Among the issues that the FCA will investigate are a review of compensation limits; the levy contribution paid by regulated firms; the potential for risk-based levies; the relationship between FSCS funding and the professional indemnity insurance sector; and an assessment of the FSCS’s overall scope.
The levy paid by regulated firms and providers to the FSCS has been the source of much contention for some time. A review was promised by the FCA in October of last year, with former acting chief executive Tracey McDermott naming the levy “lumpy and unpredictable”. She explained that there was a need for a shift in the way compensation liability was allocated, criticising the model as one that saw “the good guys funding the bad guys”.
In September last year, representatives of network Personal Touch Financial Services saw their member fee rise, in a move that director David Carrington blamed on the liability for mortgage brokers to pay for life and pension costs, due to its inclusion of protection insurance.

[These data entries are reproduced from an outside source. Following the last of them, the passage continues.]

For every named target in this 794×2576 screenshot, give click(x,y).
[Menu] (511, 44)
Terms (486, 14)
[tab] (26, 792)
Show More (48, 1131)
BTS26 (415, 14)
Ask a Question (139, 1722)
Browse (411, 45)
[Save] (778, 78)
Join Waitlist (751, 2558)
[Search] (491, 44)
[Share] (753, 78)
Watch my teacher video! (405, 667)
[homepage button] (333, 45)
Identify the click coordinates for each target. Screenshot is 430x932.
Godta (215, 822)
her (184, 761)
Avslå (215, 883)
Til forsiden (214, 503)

In his letter, Bailey said the FCA was considering merging certain funding classes or making more extensive use of the FSCS credit facility, to help smooth the fee paid by firms. Credit facilities give the option for firms to spread the costs of the levy. As part of this, the FCA will also look at the role and responsibilities of product providers in the way that their products are distributed.
Risk-based levies could also be introduced based on certain products or services, a firm’s capital reserves or complaints reported. In addition, plans for FSCS compensation limits could see limits increased on certain areas, particularly relating to pension accumulation or decumulation outside of traditional life insurance products.
Further to this, the FCA plans to introduce protection for some consumer credit activities and will decide whether a separate review of the professional indemnity insurance market is needed in determining its relationship between the market and how the FSCS operates.
Tyrie welcomed the announcement: “There has been talk of reviewing the FSCS levy since 2001, so this is not before time.
“I’m glad that the funding review is well underway, and that the scope of the review includes issues raised by the Committee, such as the unpredictable nature of the levy. It is likely that this will be raised when the Committee sees him [Bailey] next month.”